For many micro and small merchants in developing countries, the ability to accept electronic payments is out of reach. Spotty electricity and internet access prevent reliable connectivity to payments infrastructure. The merchants’ low profit margins make buying equipment and paying service providers difficult. And in many cases, their customers prefer to pay in cash.
Yet a recent study commissioned by Visa argues that reliance on cash excludes individuals in the developing world from the wider economy. It says that access to affordable digital services has the potential to help lift individuals and families out of poverty.
While the expansion of digital transactions into the local economy through micro and small merchants benefits underserved populations, it also represents a significant opportunity for companies who provide financial services – payment facilitators chief among them.
The report, Small Merchants, Big Opportunity: The Forgotten Path to Financial Inclusion, which was conducted by the Global Development Incubator (GDI) and Dalberg Global Development Advisors puts the number of micro and small merchants – which it calls MSMs – across the developing world at more than 180 million, representing more than $6.5 trillion in transactions per year.
According to the report, fewer than 10% of those merchants accept digital payments today – a gap from the global number that represents a significant untapped potential market for financial service providers.
“In fact,” the report says, “if MSMs saw the same level of usage of digital payments as that observed for consumer payments globally (around 40% by transaction value), they could represent a market opportunity of $35 billion in transaction fees annually— or nearly $100 million per day”
The Bill and Melinda Gates Foundation, which operates a “Financial Services for the Poor” initiative, supports the idea that access to more sophisticated financial services and infrastructure is needed to help create greater financial security for individuals in developing countries.
“Effective tools for saving, sending, and borrowing money and mitigating financial risks can help people weather setbacks and achieve greater financial stability over the long term,” the organization says on its website.
The foundation lists digital payment systems among its areas of focus for the initiative.
The PF Opportunity
The report identified a number of drivers for the lack of penetration electronic payments has among micro and small merchants.

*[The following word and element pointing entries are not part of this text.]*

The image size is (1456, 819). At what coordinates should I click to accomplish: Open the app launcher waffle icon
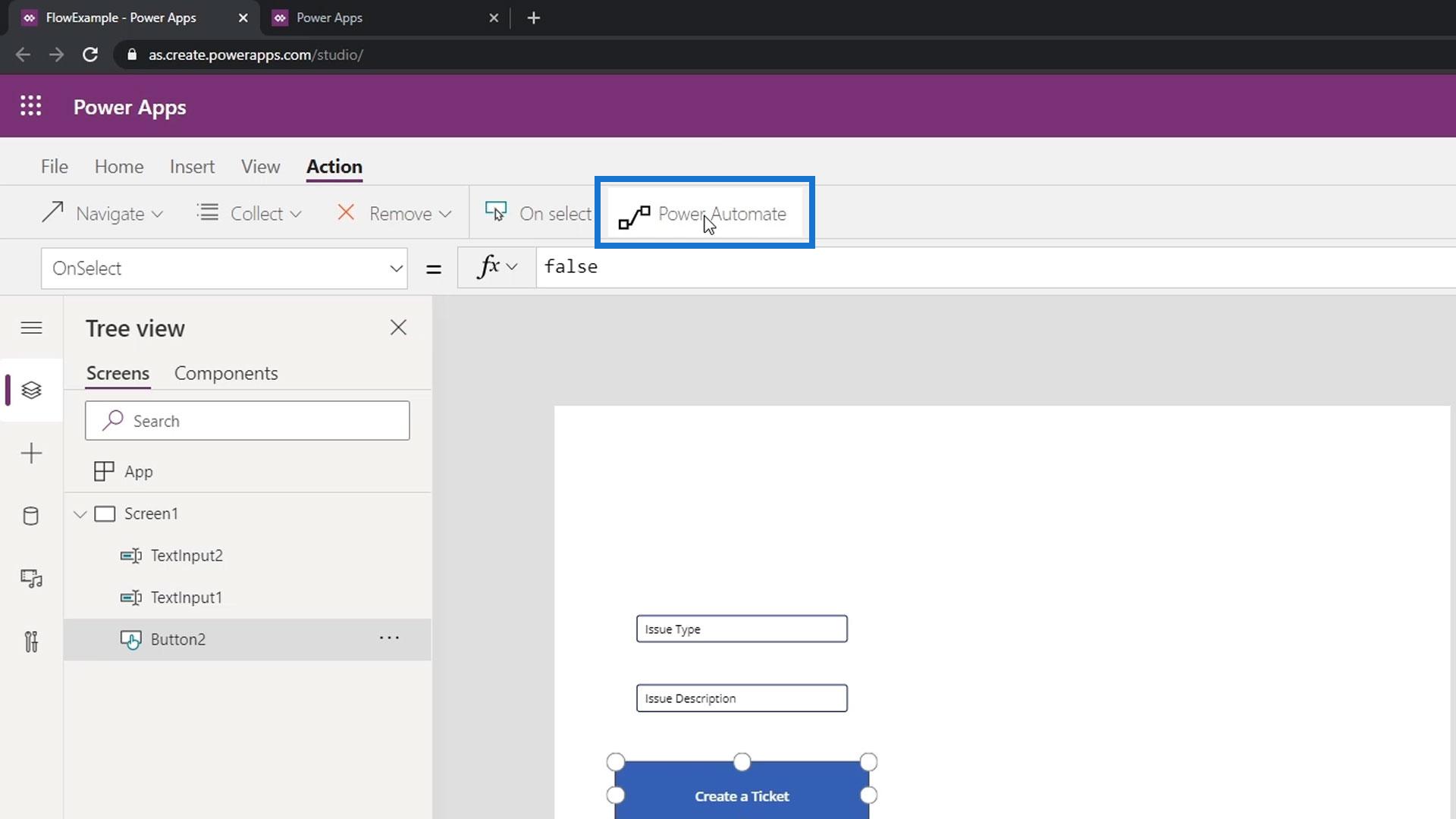[x=30, y=106]
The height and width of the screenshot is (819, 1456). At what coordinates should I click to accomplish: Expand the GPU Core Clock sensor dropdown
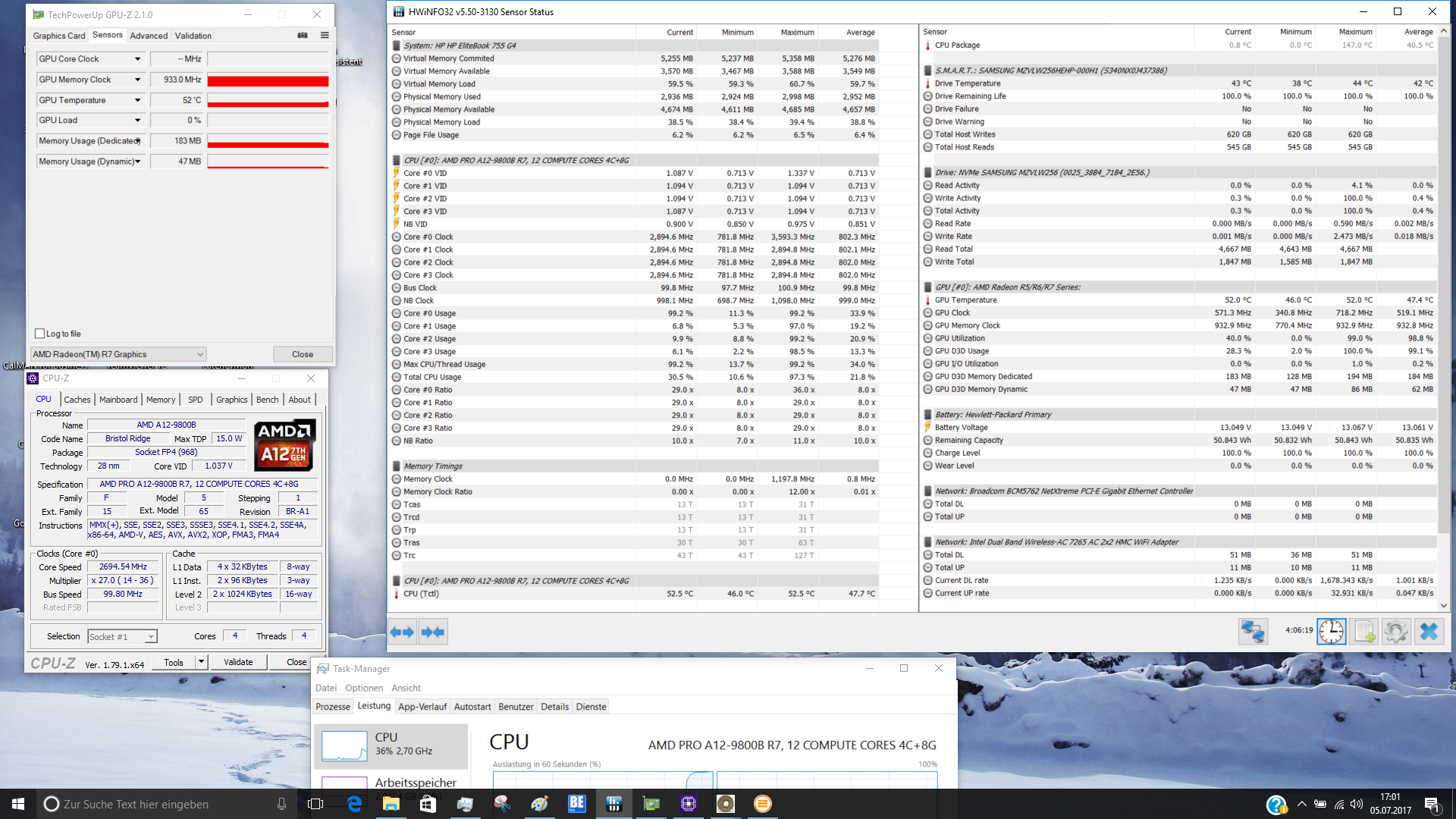(137, 59)
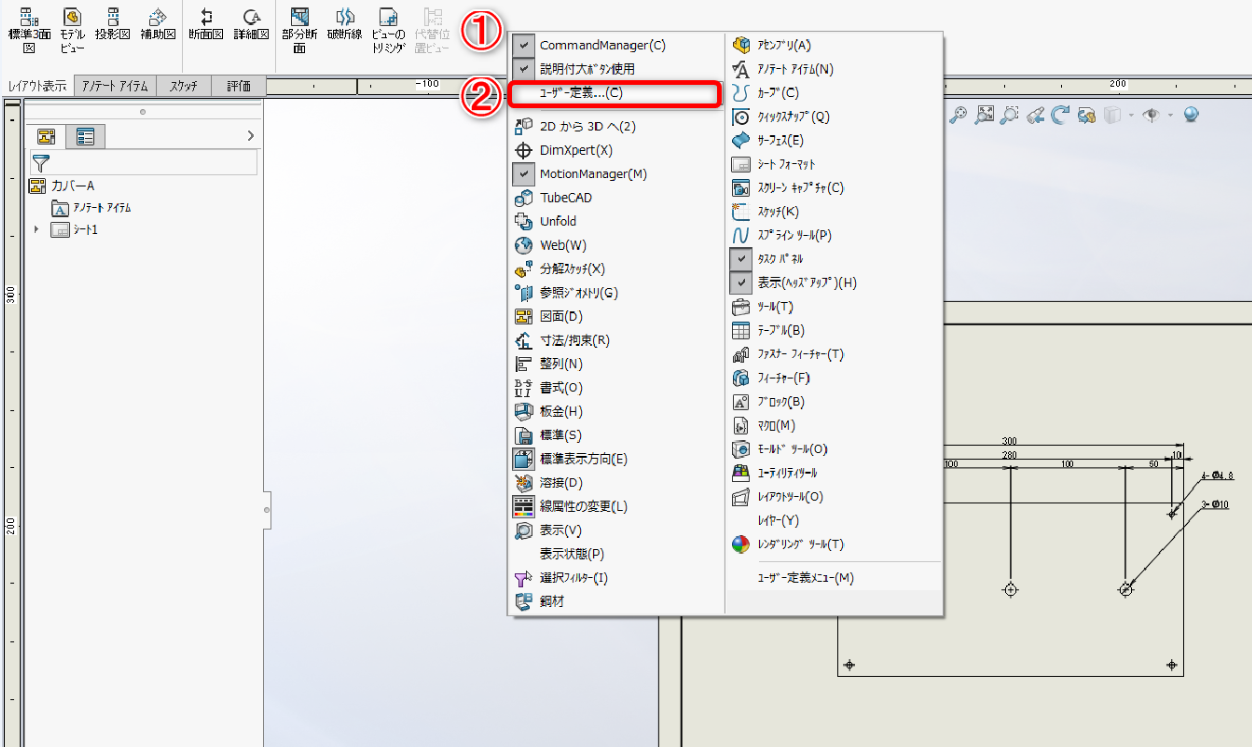Click the 部分断面 (Broken-out Section) tool
The width and height of the screenshot is (1252, 747).
299,27
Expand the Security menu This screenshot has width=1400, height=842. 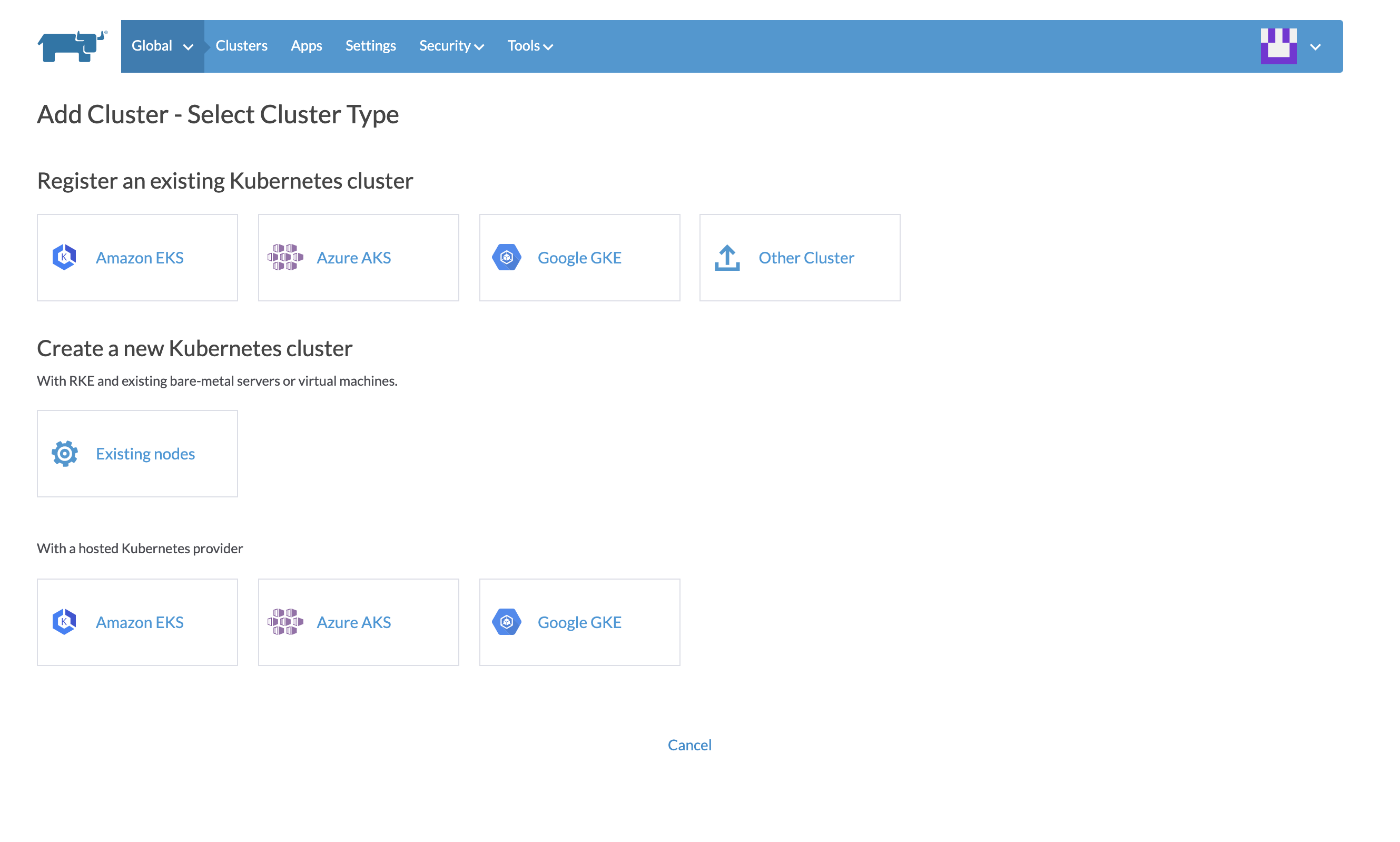(451, 45)
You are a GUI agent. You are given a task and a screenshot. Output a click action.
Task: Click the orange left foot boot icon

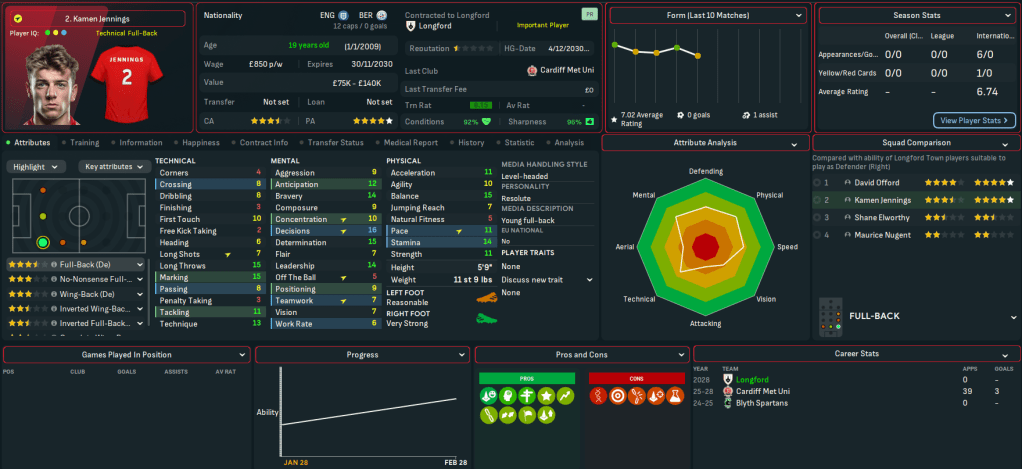coord(488,297)
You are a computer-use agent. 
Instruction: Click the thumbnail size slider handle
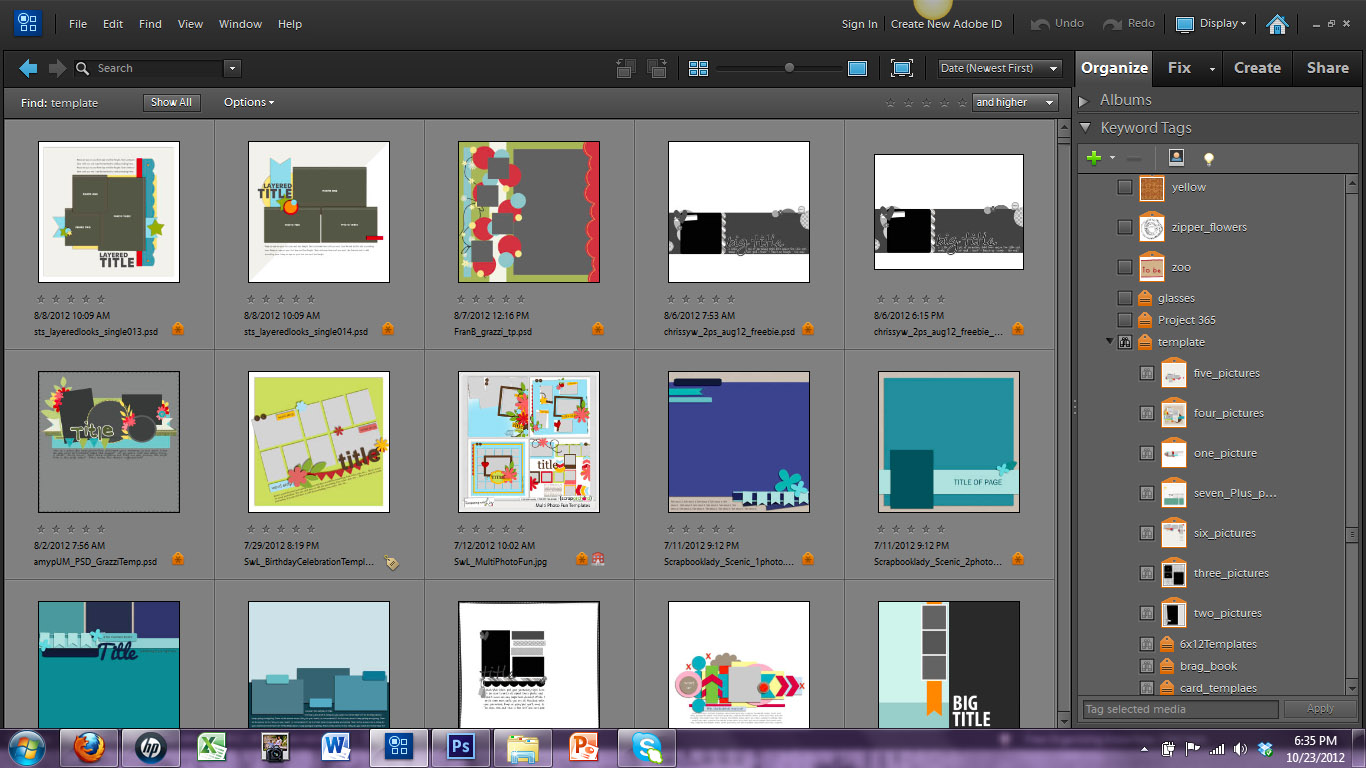[x=789, y=68]
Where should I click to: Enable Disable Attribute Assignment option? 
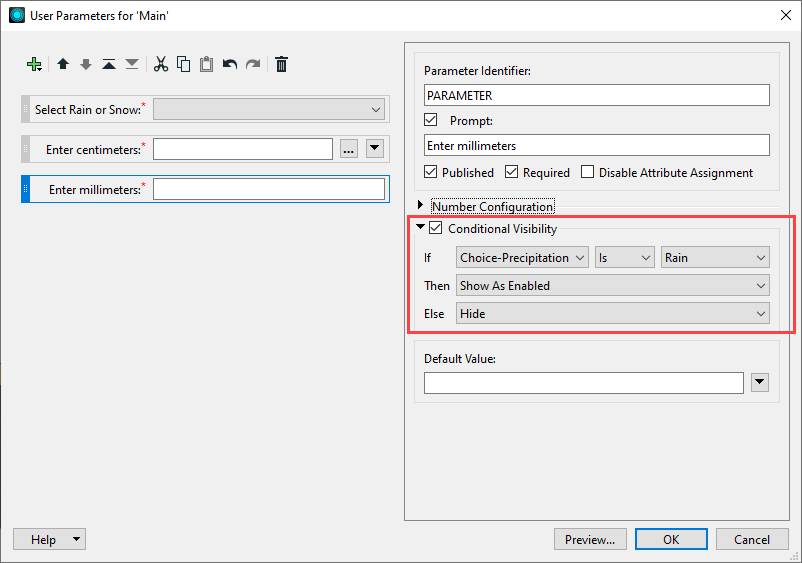[588, 172]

Among them are several that the payment facilitator community is uniquely qualified to address.
Current systems and hardware fail to meet the needs of these merchants, and the business model of typical large financial service providers does not make serving these merchants an economically feasible option, the report says.
Entry into these markets is challenging, thanks to difficult regulatory environments and other barriers, but the need for an innovative approach built around the merchants to serve their needs and help them grow their businesses is an interesting prospect for PFs to consider.